Thank you, it means a lot to have a voice here and to read everyone here's posts too!

I had facet joint injections as a means of locating the radiculopathy I have but they failed and I haven't been offered nerve blocks. SCS is a touchy subject as I would like to be able to discuss it with the surgeon who performs it, but the usual "route" is that the pain clinic refer you. My neurosurgeon who diagnosed CRPS wrote to the pain team recommending I was put forward for SCS, and the pain consultant refused, saying he has never seen a successful operation and that they are only made for a very small area of pain in one limb, not pain in both and my back. He says they never work for CRPS or back pain. So he refused. My GP has gone over his head and managed to swing me an appointment to meet with the surgeon who performs the SCS surgery, but whether he will take me on without the pain clinic's backing is a concern, and I think it's unlikely.

To top it off, the NICE guidelines say I have to have had all relevant other options and the pain clinic have not given them to me.
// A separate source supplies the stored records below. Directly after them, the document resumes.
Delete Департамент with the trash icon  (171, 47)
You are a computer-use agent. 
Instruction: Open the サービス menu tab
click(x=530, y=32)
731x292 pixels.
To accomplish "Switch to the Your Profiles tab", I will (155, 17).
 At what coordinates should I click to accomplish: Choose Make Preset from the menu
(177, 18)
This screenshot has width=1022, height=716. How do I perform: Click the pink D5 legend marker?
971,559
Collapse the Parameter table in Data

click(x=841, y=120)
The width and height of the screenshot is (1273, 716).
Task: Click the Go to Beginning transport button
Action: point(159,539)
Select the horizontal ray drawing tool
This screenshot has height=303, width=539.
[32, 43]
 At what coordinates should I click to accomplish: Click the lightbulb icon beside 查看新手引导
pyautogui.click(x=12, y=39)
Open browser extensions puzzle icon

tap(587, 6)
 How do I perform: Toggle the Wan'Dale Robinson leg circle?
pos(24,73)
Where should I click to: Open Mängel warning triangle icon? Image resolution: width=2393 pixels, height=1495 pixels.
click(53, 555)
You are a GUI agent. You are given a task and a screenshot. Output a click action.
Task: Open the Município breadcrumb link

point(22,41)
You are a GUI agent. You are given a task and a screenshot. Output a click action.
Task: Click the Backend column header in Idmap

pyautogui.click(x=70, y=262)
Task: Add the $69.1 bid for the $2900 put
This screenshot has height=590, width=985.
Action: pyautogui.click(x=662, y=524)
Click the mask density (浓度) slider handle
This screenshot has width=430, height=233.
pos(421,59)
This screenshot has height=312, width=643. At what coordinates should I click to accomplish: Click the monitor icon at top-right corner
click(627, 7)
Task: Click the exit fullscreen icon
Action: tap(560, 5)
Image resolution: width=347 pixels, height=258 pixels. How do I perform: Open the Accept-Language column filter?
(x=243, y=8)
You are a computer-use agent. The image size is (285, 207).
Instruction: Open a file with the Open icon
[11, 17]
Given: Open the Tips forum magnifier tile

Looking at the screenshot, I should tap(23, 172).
One is psychotherapy and I think another may be nerve blocks. I have finally got a place on a pain management programme that might cover that first base. I have mixed messages on when that will come about, the pain consultant said I would start within a month (about 6 weeks ago now) and his secretary laughed and said more like a year. I wrote to and rang the Patient Advice and Liaison Service (again) and now I have an appointment to "discuss" the PMP with a physiotherapist next week. God knows when it will start though!

The sleep issue is really contributing to my mood and thoughts about the future (or lack of it) which I hate as I try really hard to see the positive in everything and joke things off. I hate that I come here moaning about things, and really I do it just as much to prevent me offloading to those in "real life" as much as to get that advice and support that is so amazing here. It used to be that if I had a bad night, the Kindle would save me, but now I am so tired all the time that I can't focus on a book. A new and very painful symptom (piriformis? pudendal nerve maybe?) means I am really struggling to get comfy in bed too as I can't sleep on one side due to that or my back due to seizing up, which only leaves me with the opposite side, and that means I can't change positions enough and seize even more. I've got to the point where instead of loving my bed and seeing it as the escape from the pain that it used to be, I now am pretty angry and even a bit scared of coming to bed. Which is a bit daft considering today I can't get out of it without fainting.

Thanks you guys for being so bloomin' ace.